Stored data entries:
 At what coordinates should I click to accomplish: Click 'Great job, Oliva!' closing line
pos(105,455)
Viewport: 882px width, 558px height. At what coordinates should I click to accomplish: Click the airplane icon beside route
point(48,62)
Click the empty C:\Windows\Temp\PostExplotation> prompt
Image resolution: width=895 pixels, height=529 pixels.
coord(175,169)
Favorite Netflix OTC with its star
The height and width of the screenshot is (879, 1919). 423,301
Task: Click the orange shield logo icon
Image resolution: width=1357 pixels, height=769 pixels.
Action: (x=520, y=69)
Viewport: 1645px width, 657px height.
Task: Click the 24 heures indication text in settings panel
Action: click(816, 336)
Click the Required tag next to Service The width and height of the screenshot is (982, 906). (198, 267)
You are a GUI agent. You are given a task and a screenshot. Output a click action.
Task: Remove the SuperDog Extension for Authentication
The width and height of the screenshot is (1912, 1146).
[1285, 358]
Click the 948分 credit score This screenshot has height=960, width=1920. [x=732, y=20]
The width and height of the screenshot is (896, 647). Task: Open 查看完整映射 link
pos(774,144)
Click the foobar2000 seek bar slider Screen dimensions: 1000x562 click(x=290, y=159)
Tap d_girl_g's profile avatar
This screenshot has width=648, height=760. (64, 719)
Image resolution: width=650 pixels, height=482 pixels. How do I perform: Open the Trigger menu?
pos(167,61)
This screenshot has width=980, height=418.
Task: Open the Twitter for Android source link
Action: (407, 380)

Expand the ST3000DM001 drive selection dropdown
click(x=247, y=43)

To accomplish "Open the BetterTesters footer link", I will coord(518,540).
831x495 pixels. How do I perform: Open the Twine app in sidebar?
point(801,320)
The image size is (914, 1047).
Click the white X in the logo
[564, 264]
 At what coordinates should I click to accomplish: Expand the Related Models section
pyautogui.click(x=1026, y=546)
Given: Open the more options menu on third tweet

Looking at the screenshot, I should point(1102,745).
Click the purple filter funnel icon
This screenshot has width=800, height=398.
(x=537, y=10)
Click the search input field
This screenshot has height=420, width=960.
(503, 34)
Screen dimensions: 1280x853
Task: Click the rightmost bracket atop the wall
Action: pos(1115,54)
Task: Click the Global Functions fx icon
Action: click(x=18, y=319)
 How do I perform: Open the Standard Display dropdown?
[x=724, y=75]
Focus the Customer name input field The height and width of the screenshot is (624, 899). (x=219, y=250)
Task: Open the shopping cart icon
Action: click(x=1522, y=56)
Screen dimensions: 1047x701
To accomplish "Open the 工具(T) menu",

WHAT YOU SHOULD DO: From the first line to the last, reproduce the data exactly.

EXERCISE SOLUTION:
 At what coordinates should I click to accomplish: Click 'Great job, Oliva!' closing line
pos(105,455)
Viewport: 882px width, 558px height. At what coordinates should I click to accomplish: Click the airplane icon beside route
point(48,62)
Click the empty C:\Windows\Temp\PostExplotation> prompt
Image resolution: width=895 pixels, height=529 pixels.
coord(175,169)
Favorite Netflix OTC with its star
The height and width of the screenshot is (879, 1919). 423,301
Task: Click the orange shield logo icon
Image resolution: width=1357 pixels, height=769 pixels.
Action: (x=520, y=69)
Viewport: 1645px width, 657px height.
Task: Click the 24 heures indication text in settings panel
Action: click(816, 336)
Click the Required tag next to Service The width and height of the screenshot is (982, 906). (198, 267)
You are a GUI agent. You are given a task and a screenshot. Output a click action.
Task: Remove the SuperDog Extension for Authentication
The width and height of the screenshot is (1912, 1146).
[1285, 358]
Click the 948分 credit score This screenshot has height=960, width=1920. [x=732, y=20]
The width and height of the screenshot is (896, 647). Task: Open 查看完整映射 link
pos(774,144)
Click the foobar2000 seek bar slider Screen dimensions: 1000x562 click(x=290, y=159)
Tap d_girl_g's profile avatar
This screenshot has width=648, height=760. (64, 719)
Image resolution: width=650 pixels, height=482 pixels. How do I perform: Open the Trigger menu?
pos(167,61)
This screenshot has width=980, height=418.
Task: Open the Twitter for Android source link
Action: (407, 380)

Expand the ST3000DM001 drive selection dropdown
click(x=247, y=43)

To accomplish "Open the BetterTesters footer link", I will coord(518,540).
831x495 pixels. How do I perform: Open the Twine app in sidebar?
point(801,320)
The image size is (914, 1047).
Click the white X in the logo
[564, 264]
 At what coordinates should I click to accomplish: Expand the Related Models section
pyautogui.click(x=1026, y=546)
Given: Open the more options menu on third tweet

Looking at the screenshot, I should point(1102,745).
Click the purple filter funnel icon
This screenshot has width=800, height=398.
(x=537, y=10)
Click the search input field
This screenshot has height=420, width=960.
(503, 34)
Screen dimensions: 1280x853
Task: Click the rightmost bracket atop the wall
Action: pos(1115,54)
Task: Click the Global Functions fx icon
Action: click(x=18, y=319)
 How do I perform: Open the Standard Display dropdown?
[x=724, y=75]
Focus the Customer name input field The height and width of the screenshot is (624, 899). (x=219, y=250)
Task: Open the shopping cart icon
Action: click(x=1522, y=56)
Screen dimensions: 1047x701
To accomplish "Open the 工具(T) menu",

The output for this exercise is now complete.